# 1st room design



## trnfn69 (Jan 21, 2012)

Looking for some feedback or guidance on what my layout might look like. This is my first time trying to draw something out with a computer program so be gentle if it looks like @#@@. All measurments are in inches along with feet per outer walls. Using trial of anyrail. Room has not been framed in yet but barring any issues, this will be how it is framed in. Kinda at a blank on how to utilize more of the space while being able to move around.


----------



## tankist (Jun 11, 2009)

can't see this from work. having the source is good, but perhaps attach a picture file as well?


----------



## trnfn69 (Jan 21, 2012)

Not sure I understand about the picture file? The drawing is all I've got right now to work with. Unless I'm missing something?


----------



## gunrunnerjohn (Nov 10, 2010)

I think this is what they're looking for. Only folks with AnyRail can read those files, you have to export it from the file menu and then you get a graphic file.


----------



## gunrunnerjohn (Nov 10, 2010)

Too bad the forum scrunched it down so it's pretty difficult to read...


----------



## trnfn69 (Jan 21, 2012)

Hate to admit but my experience with computers and their programs is very limited. I guess I will need to figure out how to move files around and such to make things easier when looking for input. Thanks.


----------



## cabledawg (Nov 30, 2010)

Or you can just post up the file on here and one of us will change it over for ya 

So I'm looking at this and wondering if you are going to bridge across the walking paths to the inner tables? NOt bad use of the space if that's what you are going to do, just plan out how you are going to bridge the gaps.

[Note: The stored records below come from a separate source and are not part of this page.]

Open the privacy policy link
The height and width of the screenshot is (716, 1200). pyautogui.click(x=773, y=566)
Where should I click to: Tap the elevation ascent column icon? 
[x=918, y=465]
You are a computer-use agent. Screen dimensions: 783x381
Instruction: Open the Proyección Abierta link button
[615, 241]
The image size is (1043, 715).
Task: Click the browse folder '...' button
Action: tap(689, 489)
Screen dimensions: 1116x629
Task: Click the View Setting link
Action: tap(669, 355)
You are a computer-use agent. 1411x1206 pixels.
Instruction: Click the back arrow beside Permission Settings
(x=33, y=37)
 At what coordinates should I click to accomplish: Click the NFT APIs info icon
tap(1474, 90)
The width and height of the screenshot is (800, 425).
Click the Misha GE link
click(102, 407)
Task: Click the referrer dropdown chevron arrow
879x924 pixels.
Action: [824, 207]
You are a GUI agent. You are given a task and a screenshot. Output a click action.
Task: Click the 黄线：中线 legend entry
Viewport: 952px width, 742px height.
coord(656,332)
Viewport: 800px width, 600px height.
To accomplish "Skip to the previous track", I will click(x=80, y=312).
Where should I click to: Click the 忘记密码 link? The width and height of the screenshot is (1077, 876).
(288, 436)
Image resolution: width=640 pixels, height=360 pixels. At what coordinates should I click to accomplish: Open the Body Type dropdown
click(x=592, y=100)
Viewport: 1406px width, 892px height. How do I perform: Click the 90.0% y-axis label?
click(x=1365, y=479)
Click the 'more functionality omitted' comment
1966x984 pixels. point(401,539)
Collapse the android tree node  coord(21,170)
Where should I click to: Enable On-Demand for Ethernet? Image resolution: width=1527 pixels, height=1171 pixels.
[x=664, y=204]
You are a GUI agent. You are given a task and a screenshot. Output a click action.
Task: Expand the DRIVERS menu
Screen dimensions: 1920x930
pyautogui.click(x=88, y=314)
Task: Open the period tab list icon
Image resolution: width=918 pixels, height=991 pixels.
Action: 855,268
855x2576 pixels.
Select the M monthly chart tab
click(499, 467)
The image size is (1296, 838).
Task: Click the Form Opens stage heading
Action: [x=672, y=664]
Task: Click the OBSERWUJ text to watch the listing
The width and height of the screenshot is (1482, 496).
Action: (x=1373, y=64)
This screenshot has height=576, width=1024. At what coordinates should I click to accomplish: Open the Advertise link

If you need some help setting up the space, let me know. I can build the floor plan and then let you do the tracks, or give you some pointers on features used in AnyRail. :thumbsup:


----------



## tankist (Jun 11, 2009)

John thanks! perfect screen compression actually. still readble, yet not blowing the forum up.

trnfn69, 
just as you saved and attached your work in .any file you could have saved/exported it as .jpg image file and attached it here in the exact same way. regardless thats quite some room you have there. lots of good opportunity there


----------



## mr_x_ite_ment (Jun 22, 2009)

I agree with cable and tank...you have a lot of possibilities there. I think we all wish we had that much room to work with! I am curious, as well, how you are going to "bridge" the gap to the inner plywood benchwork? Is there some benchwork on the "south" side of the plan that we can't see?

Chad


----------



## trnfn69 (Jan 21, 2012)

Thanks guys. As for bridging the 2 tables, I have a couple of thoughts in mind. One thing I don't want to do is have to do 2 duck unders if at all possible. I had thought when my skills get to a point that I feel confident enough, I was thinking of a helix or some kind of tunnel scene to rise up, cross over and then down to each table, not to high that I can't do any work if needed though. The other would be a hinged section to avoid the duck under. My only other thought would be a hinged piece between the 2 tables and a fixed section of bridge on opposite ends on the outer edges of the tables, in order to move freely for the most part.


----------



## cabledawg (Nov 30, 2010)

I think a helix is going to eat up alot of real estate on your layout. Good if you are going to have one to go from one level to another, but to have two just to bridge between two tables is alot of room. I think a hinged piece or a lift out section will serve you quite well in this situation. I used to have some articles on how to build liftouts, but I think they got tossed when we moved. I guess you can just google "train liftout" and find all the info you need to build one. Same with the hinged section idea.


----------



## mr_x_ite_ment (Jun 22, 2009)

Hey trn...I just have a few questions, mostly just so I understand better what you are shooting for. I am going to assume a couple things, and I realize it is not good to assume. I am going to assume that you are working in HO? If you are, I am going to assume that you are striving for a point-to-point layout (something that would simply go out and back in a straight line....i.e. no continuous running). A three foot width at each end (not even 3 ft. at the "engine shop" end) might make it hard to get a big enough radius to turn around comfortably. Are you planning to connect your two inside areas together in the "south" side of your plan? I assume you only need one area that gives you an access to the layout.

Chad


----------



## 93firebird (Dec 25, 2011)

Made a few changes for you, see what you think of them.


----------



## trnfn69 (Jan 21, 2012)

Yes I will be running HO. As far as a continuous I would like to run at least 1 track around the entire layout when all is said and done. This was just my first crack at the plan, and I was looking to get some tips from you guys here who have a lot more time and experience in the workings of the layouts. Now looking at it after the comments, I see some reworking is in order to have a train run the entire layout when all is done. I am getting a little ahead of myself in relation to the room size as well, layout won't be built in a month. Too many ideas floating around my head.


----------



## trnfn69 (Jan 21, 2012)

Thanks 93firebird for the changes, gives me more ideas. Can anyone tell me is there a standard width for benchwork against the wall? I was assuming it is 2ft but am I wrong? Glad I have some locos now, I see big $ for track coming soonhwell: Was thinking of setting up my test track and work area before anything else, good idea or not?


----------



## cabledawg (Nov 30, 2010)

Nothing more than 30". The reason we say 30" is that the average person has a 30" reach without leaning. So any more than that and you're having to lean across the layout, which may lead to damaged structures or toppled trains.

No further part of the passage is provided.